I have officially decided on the Richard III quote. Mainly because it hasn't stopped making me giggle. I've started playing around with it chart-wise. I started charting it by hand, because I tend to be old-fashioned, but I took a break after I'd got "Now is the winter of our disco" finished, and then I decided to give Excel a try, and now Excel is (almost) my best friend in the whole world.
I also want to open a Richard III-themed dance club, and call it The Winter Of Our Discotheque, but that's another story.
Today's questions to answer include such gems as "How wide should a man's tubular scarf be?" and "How do I space out these words so they look nice?"

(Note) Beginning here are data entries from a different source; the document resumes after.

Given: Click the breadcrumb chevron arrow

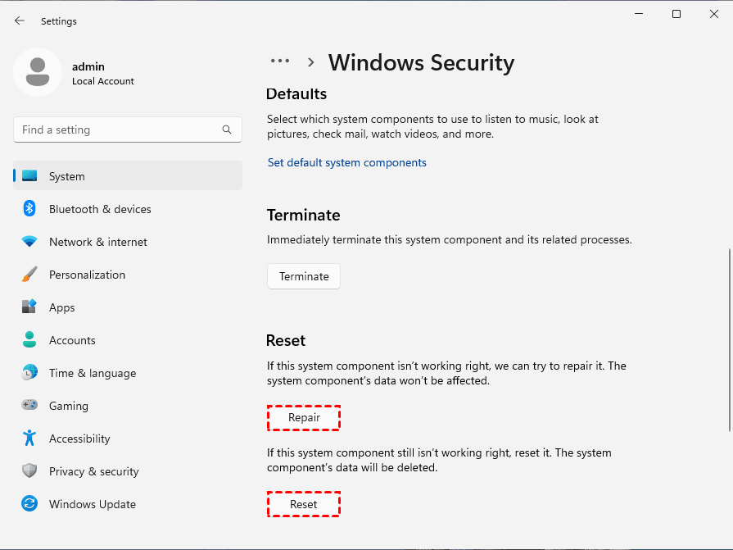Looking at the screenshot, I should [311, 62].
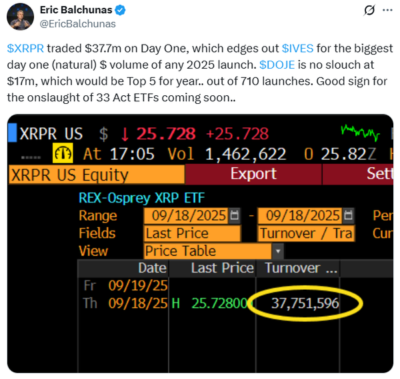
Task: Click the circled 37,751,596 turnover value
Action: pos(305,304)
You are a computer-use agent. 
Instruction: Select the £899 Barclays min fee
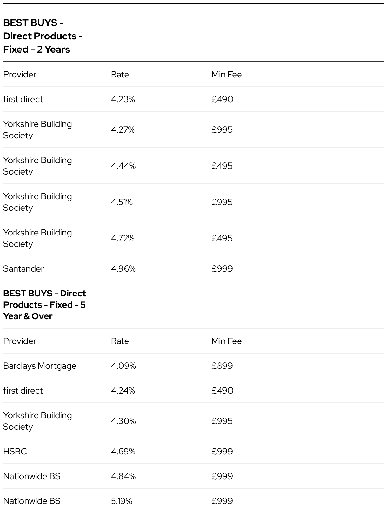point(222,366)
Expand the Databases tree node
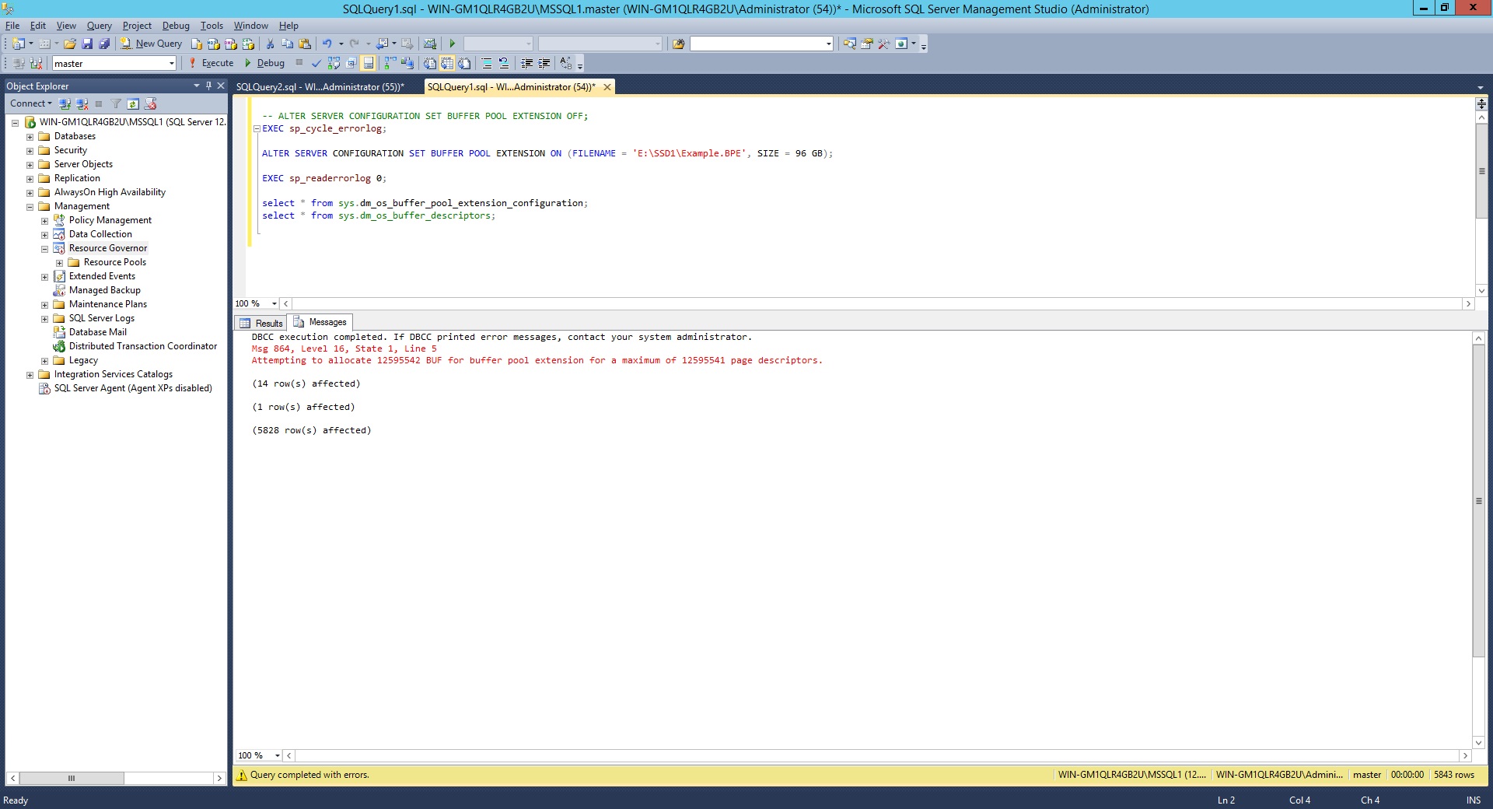The height and width of the screenshot is (809, 1493). (30, 137)
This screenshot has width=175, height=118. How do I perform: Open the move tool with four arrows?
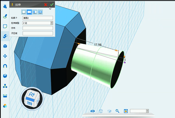(5, 56)

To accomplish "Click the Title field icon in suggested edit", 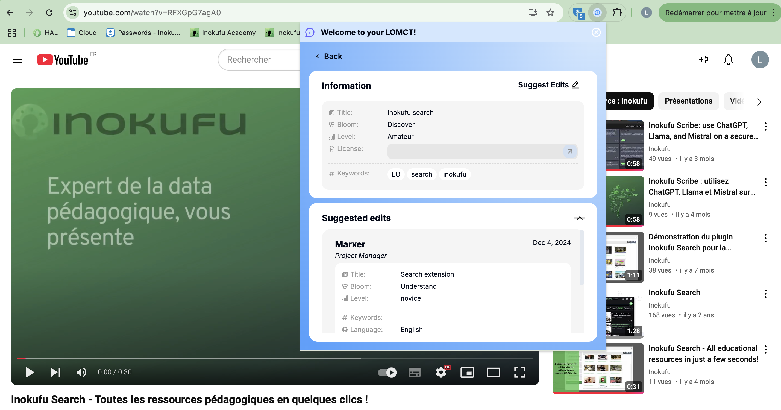I will pyautogui.click(x=345, y=274).
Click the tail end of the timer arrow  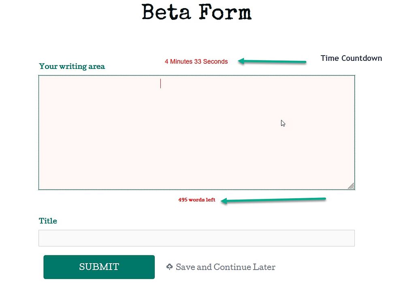[x=305, y=62]
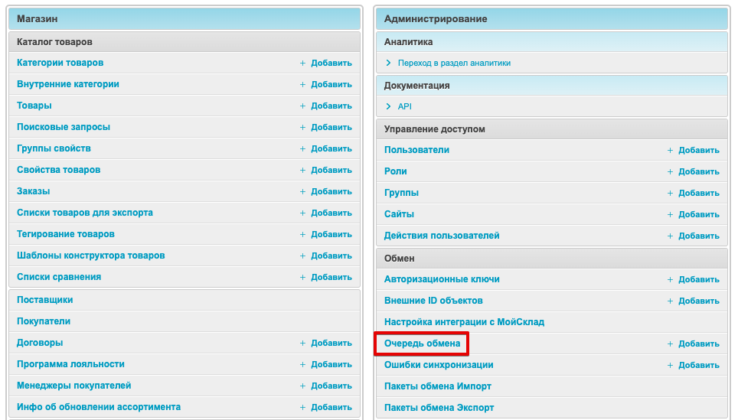Click the Администрирование section header
The width and height of the screenshot is (738, 420).
click(436, 18)
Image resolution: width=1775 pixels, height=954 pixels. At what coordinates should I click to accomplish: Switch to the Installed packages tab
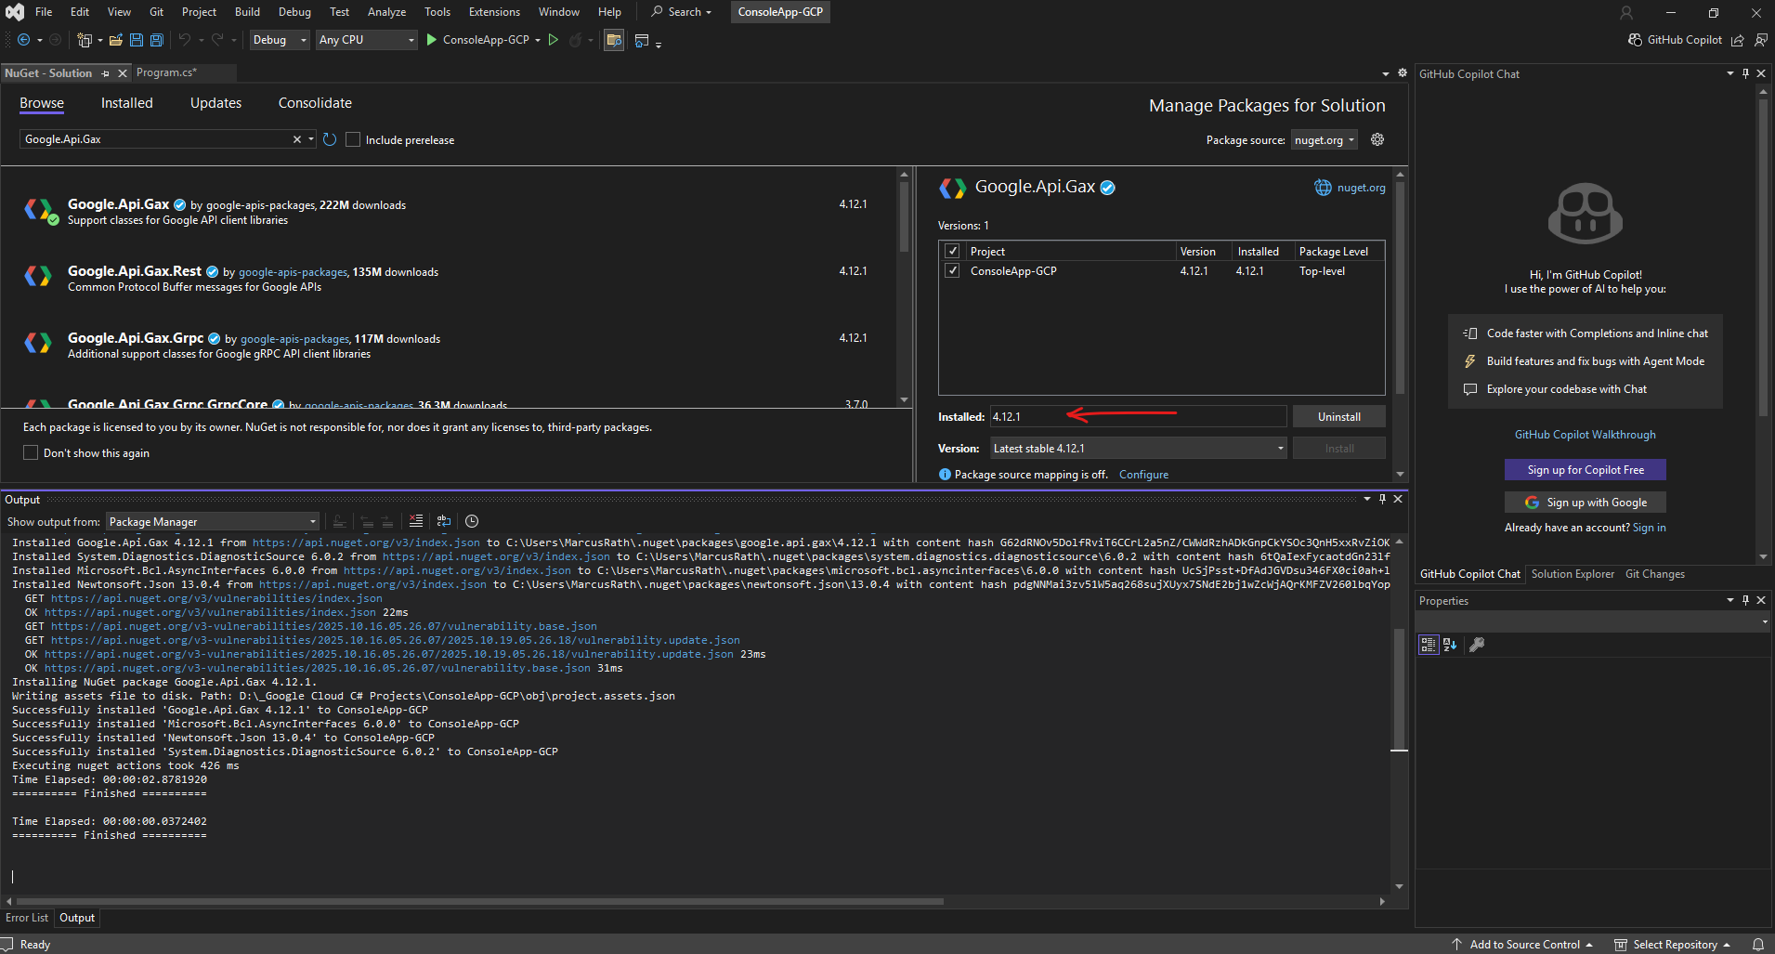(x=126, y=103)

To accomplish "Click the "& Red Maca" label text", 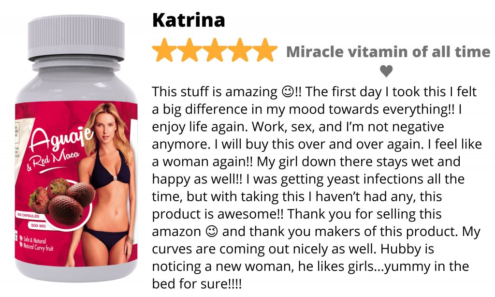I will click(54, 161).

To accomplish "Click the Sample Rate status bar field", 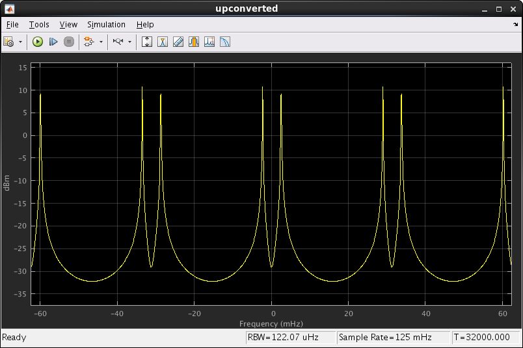I will (393, 338).
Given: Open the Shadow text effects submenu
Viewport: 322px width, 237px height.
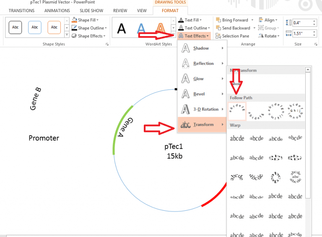Looking at the screenshot, I should point(202,49).
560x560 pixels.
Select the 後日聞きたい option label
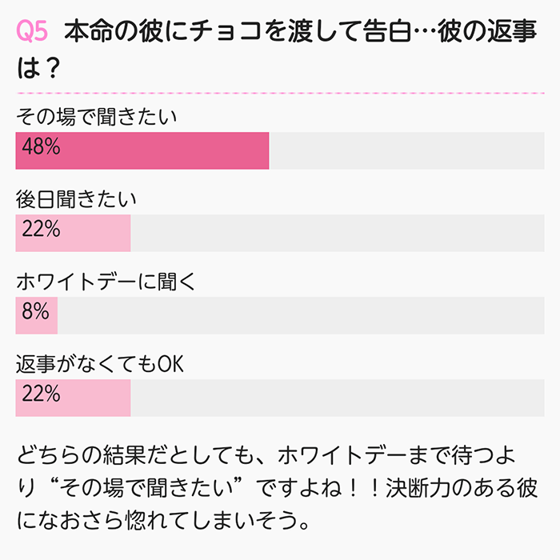click(76, 199)
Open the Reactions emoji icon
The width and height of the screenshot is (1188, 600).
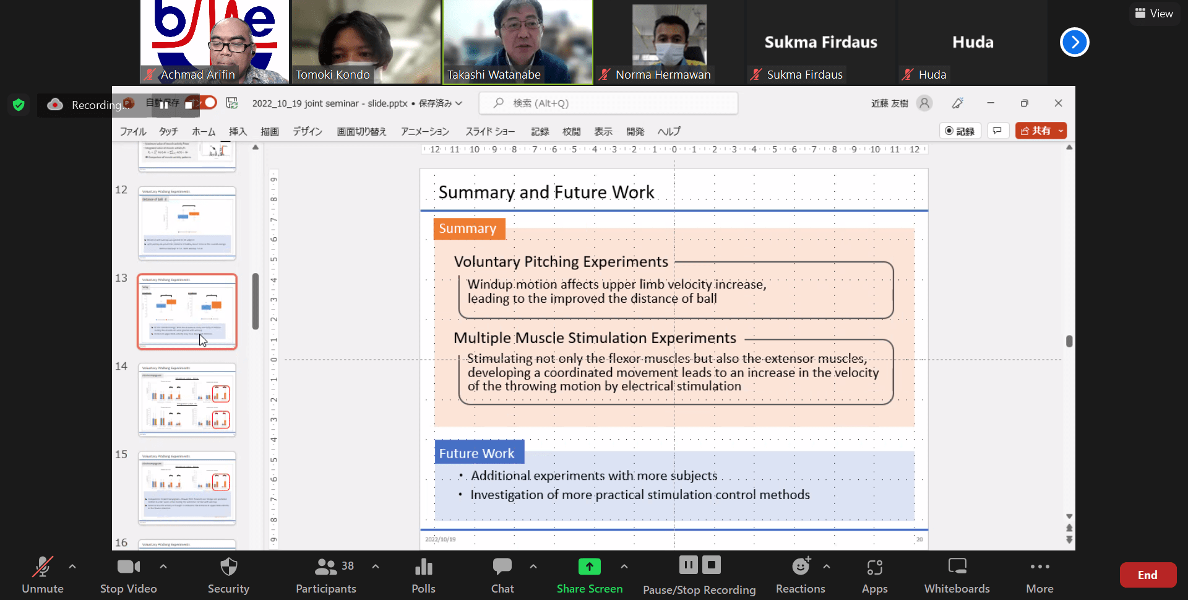point(800,567)

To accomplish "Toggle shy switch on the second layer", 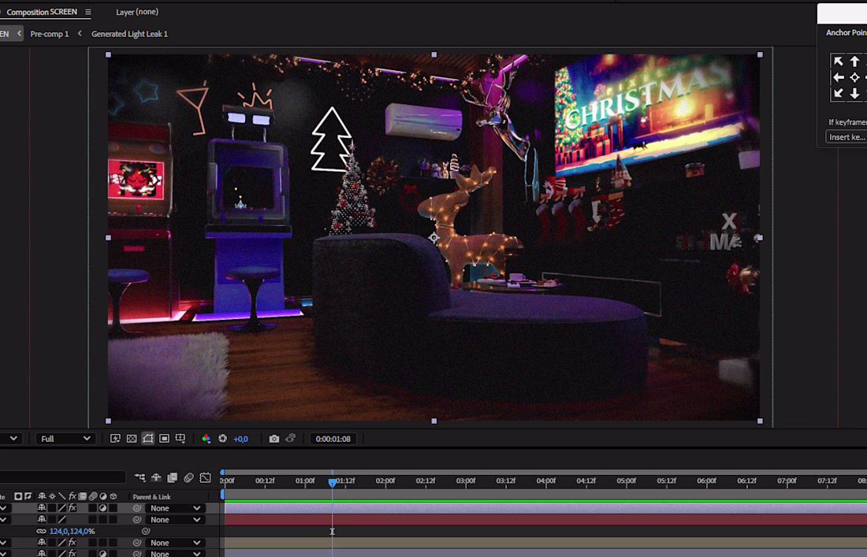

I've been working on question #2, and am kind of stumped. I've decided (so far, still subject to change) to do the whole four-line first sentence of Richard III:
Now is the winter of our discontent
Made glorious summer by this son of York;
And all the clouds that lour'd upon our House
In the deep bosom of the ocean buried
However, as you'll notice, the third line is enough longer than the other three--especially once you've dealt with the apostrophe--that it throws the whole thing out of whack. So my options are to space out all the other lines (this has the most impact on lines 1 and 3) to match, or to not put each line of text on its own line of knitting, but to chug straight through, but that won't give me a full fourth line. I could always tack on a "Richard III" but I'm not sure how I feel about that.
My other problem is that I can't figure out how--if it's even possible--to get Excel to shrink the document on the screen so I can see more of it at once, to see if the lines are aesthetically pleasing the way I have them laid out. This is where by hand may jump in again. We'll see. I need to start knitting this! Aiee!
Does anyone know how wide a man's scarf should be? I've been doing a lot of failing in trying to find this out.